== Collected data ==
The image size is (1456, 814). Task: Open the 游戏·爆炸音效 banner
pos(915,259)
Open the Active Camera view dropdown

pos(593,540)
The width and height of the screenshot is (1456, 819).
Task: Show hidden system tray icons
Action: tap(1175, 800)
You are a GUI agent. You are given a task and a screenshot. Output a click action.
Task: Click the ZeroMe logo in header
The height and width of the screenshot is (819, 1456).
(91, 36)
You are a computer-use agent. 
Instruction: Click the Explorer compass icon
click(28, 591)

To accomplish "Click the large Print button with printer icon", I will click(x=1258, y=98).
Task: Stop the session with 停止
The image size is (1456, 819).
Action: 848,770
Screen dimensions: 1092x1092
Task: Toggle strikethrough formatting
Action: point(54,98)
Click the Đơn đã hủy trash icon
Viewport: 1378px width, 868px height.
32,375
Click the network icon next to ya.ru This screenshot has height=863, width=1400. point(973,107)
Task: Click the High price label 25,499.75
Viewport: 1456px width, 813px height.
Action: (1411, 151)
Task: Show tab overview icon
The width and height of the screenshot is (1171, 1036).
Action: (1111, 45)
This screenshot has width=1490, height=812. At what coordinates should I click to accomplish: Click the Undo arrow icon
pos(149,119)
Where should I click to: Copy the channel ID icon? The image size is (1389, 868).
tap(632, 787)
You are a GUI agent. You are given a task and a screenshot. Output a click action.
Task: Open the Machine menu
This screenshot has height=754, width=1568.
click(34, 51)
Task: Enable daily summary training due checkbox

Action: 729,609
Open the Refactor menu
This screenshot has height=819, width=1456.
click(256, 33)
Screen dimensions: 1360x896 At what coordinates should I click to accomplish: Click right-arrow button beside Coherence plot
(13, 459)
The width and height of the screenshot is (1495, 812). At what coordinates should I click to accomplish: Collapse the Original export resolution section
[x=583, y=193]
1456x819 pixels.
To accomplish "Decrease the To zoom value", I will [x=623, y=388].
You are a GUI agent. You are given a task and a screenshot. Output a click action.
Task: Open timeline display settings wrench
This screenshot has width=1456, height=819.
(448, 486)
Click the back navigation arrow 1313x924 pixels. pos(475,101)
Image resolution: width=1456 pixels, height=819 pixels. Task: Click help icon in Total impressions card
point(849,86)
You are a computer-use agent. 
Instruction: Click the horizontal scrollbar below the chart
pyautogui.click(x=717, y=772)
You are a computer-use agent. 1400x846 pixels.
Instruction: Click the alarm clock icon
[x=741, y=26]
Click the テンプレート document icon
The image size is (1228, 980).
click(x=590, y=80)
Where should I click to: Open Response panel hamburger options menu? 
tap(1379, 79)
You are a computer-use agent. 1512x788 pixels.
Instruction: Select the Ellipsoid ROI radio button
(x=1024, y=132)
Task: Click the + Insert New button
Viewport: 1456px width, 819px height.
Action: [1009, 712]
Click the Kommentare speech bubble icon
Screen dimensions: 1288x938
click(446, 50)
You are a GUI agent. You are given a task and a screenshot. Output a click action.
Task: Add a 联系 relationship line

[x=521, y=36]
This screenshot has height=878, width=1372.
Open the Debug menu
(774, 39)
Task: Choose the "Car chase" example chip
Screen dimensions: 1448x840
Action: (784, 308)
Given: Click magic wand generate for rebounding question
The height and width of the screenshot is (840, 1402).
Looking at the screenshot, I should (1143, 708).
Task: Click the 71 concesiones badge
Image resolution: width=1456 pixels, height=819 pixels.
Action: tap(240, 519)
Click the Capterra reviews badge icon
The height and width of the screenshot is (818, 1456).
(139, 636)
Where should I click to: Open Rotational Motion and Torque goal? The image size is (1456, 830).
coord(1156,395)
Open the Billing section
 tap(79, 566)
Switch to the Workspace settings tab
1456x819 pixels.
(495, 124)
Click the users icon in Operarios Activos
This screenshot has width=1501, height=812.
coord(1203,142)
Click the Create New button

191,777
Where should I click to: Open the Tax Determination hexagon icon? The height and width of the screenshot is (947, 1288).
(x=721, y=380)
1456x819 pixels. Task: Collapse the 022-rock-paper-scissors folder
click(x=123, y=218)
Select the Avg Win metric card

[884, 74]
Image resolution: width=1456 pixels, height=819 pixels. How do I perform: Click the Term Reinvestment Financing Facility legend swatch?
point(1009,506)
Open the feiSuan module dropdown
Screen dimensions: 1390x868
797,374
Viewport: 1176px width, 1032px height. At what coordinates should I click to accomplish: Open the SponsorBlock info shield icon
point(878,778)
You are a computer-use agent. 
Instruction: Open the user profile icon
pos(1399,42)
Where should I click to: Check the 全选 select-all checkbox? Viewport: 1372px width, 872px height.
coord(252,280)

== WHAT THE TASK ASKS ==
Could you return all of the data exactly as written?

== TASK RESPONSE ==
The image size is (1456, 814). Task: Open the 游戏·爆炸音效 banner
pos(915,259)
Open the Active Camera view dropdown

pos(593,540)
The width and height of the screenshot is (1456, 819).
Task: Show hidden system tray icons
Action: tap(1175, 800)
You are a GUI agent. You are given a task and a screenshot. Output a click action.
Task: Click the ZeroMe logo in header
The height and width of the screenshot is (819, 1456).
(91, 36)
You are a computer-use agent. 
Instruction: Click the Explorer compass icon
click(28, 591)

To accomplish "Click the large Print button with printer icon", I will click(x=1258, y=98).
Task: Stop the session with 停止
The image size is (1456, 819).
Action: 848,770
Screen dimensions: 1092x1092
Task: Toggle strikethrough formatting
Action: point(54,98)
Click the Đơn đã hủy trash icon
Viewport: 1378px width, 868px height.
32,375
Click the network icon next to ya.ru This screenshot has height=863, width=1400. point(973,107)
Task: Click the High price label 25,499.75
Viewport: 1456px width, 813px height.
Action: (1411, 151)
Task: Show tab overview icon
The width and height of the screenshot is (1171, 1036).
Action: (1111, 45)
This screenshot has width=1490, height=812. At what coordinates should I click to accomplish: Click the Undo arrow icon
pos(149,119)
Where should I click to: Copy the channel ID icon? The image size is (1389, 868).
tap(632, 787)
You are a GUI agent. You are given a task and a screenshot. Output a click action.
Task: Open the Machine menu
This screenshot has height=754, width=1568.
click(34, 51)
Task: Enable daily summary training due checkbox

Action: 729,609
Open the Refactor menu
This screenshot has height=819, width=1456.
click(256, 33)
Screen dimensions: 1360x896 At what coordinates should I click to accomplish: Click right-arrow button beside Coherence plot
(13, 459)
The width and height of the screenshot is (1495, 812). At what coordinates should I click to accomplish: Collapse the Original export resolution section
[x=583, y=193]
1456x819 pixels.
To accomplish "Decrease the To zoom value", I will [x=623, y=388].
You are a GUI agent. You are given a task and a screenshot. Output a click action.
Task: Open timeline display settings wrench
This screenshot has width=1456, height=819.
(448, 486)
Click the back navigation arrow 1313x924 pixels. pos(475,101)
Image resolution: width=1456 pixels, height=819 pixels. Task: Click help icon in Total impressions card
point(849,86)
You are a computer-use agent. 
Instruction: Click the horizontal scrollbar below the chart
pyautogui.click(x=717, y=772)
You are a computer-use agent. 1400x846 pixels.
Instruction: Click the alarm clock icon
[x=741, y=26]
Click the テンプレート document icon
The image size is (1228, 980).
click(x=590, y=80)
Where should I click to: Open Response panel hamburger options menu? 
tap(1379, 79)
You are a computer-use agent. 1512x788 pixels.
Instruction: Select the Ellipsoid ROI radio button
(x=1024, y=132)
Task: Click the + Insert New button
Viewport: 1456px width, 819px height.
Action: [1009, 712]
Click the Kommentare speech bubble icon
Screen dimensions: 1288x938
click(446, 50)
You are a GUI agent. You are given a task and a screenshot. Output a click action.
Task: Add a 联系 relationship line

[x=521, y=36]
This screenshot has height=878, width=1372.
Open the Debug menu
(774, 39)
Task: Choose the "Car chase" example chip
Screen dimensions: 1448x840
Action: (784, 308)
Given: Click magic wand generate for rebounding question
The height and width of the screenshot is (840, 1402).
Looking at the screenshot, I should (1143, 708).
Task: Click the 71 concesiones badge
Image resolution: width=1456 pixels, height=819 pixels.
Action: tap(240, 519)
Click the Capterra reviews badge icon
The height and width of the screenshot is (818, 1456).
(139, 636)
Where should I click to: Open Rotational Motion and Torque goal? The image size is (1456, 830).
coord(1156,395)
Open the Billing section
 tap(79, 566)
Switch to the Workspace settings tab
1456x819 pixels.
(495, 124)
Click the users icon in Operarios Activos
This screenshot has width=1501, height=812.
coord(1203,142)
Click the Create New button

191,777
Where should I click to: Open the Tax Determination hexagon icon? The height and width of the screenshot is (947, 1288).
(x=721, y=380)
1456x819 pixels. Task: Collapse the 022-rock-paper-scissors folder
click(x=123, y=218)
Select the Avg Win metric card

[884, 74]
Image resolution: width=1456 pixels, height=819 pixels. How do I perform: Click the Term Reinvestment Financing Facility legend swatch?
point(1009,506)
Open the feiSuan module dropdown
Screen dimensions: 1390x868
797,374
Viewport: 1176px width, 1032px height. At what coordinates should I click to accomplish: Open the SponsorBlock info shield icon
point(878,778)
You are a computer-use agent. 
Instruction: Open the user profile icon
pos(1399,42)
Where should I click to: Check the 全选 select-all checkbox? Viewport: 1372px width, 872px height.
coord(252,280)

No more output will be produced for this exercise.